-- Task instructions --
Below are some entries. Copy each line that holds the string "computer".

-- Provided material --
________________

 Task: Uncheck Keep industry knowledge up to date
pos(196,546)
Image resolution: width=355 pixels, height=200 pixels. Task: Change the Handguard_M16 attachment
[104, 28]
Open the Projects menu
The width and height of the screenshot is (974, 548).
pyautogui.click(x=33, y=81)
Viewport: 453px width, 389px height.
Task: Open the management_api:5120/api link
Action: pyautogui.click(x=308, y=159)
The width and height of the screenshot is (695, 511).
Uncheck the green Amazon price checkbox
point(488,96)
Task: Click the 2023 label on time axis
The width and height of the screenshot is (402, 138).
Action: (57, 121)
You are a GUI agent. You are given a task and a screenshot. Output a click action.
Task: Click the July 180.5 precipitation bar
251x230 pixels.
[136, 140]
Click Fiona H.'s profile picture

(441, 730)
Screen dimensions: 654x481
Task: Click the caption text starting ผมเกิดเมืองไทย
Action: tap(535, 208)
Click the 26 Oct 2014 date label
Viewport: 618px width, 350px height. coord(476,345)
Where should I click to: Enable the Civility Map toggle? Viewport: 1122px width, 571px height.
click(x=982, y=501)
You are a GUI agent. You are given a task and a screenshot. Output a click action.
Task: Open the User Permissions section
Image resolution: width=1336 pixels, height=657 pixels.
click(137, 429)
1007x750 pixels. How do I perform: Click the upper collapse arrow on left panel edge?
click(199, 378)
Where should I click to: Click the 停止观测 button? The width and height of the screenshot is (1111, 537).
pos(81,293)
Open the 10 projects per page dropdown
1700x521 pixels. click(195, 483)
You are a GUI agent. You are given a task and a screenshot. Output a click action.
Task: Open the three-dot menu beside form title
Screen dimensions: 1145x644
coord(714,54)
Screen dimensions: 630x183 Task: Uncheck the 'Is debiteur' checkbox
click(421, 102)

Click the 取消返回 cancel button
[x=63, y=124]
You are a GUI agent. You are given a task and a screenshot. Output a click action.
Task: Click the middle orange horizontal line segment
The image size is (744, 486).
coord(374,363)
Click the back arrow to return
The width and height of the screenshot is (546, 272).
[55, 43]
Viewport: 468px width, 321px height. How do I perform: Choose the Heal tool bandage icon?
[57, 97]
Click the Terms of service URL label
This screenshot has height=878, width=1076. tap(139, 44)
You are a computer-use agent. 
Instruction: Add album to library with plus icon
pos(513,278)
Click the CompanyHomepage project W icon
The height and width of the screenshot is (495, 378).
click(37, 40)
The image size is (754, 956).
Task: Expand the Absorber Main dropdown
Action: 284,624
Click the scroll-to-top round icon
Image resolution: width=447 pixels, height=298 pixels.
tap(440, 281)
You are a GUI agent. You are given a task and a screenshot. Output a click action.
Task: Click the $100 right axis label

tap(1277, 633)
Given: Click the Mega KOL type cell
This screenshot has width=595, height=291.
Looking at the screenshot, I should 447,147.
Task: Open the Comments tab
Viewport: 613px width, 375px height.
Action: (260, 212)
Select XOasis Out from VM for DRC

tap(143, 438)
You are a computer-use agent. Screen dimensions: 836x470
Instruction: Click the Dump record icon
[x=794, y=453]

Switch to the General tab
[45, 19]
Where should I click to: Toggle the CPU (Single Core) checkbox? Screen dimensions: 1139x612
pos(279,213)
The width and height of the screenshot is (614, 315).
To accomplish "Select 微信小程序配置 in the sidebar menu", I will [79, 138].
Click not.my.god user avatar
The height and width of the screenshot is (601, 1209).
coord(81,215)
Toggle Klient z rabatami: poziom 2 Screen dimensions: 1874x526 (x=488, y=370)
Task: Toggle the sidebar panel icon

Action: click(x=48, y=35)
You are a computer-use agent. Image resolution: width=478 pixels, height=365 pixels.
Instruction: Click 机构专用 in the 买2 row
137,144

________________

-- Task output --
You are a computer-use agent. 
You are a computer-use agent. Screen dimensions: 836x470
You are a computer-use agent. Image resolution: width=478 pixels, height=365 pixels.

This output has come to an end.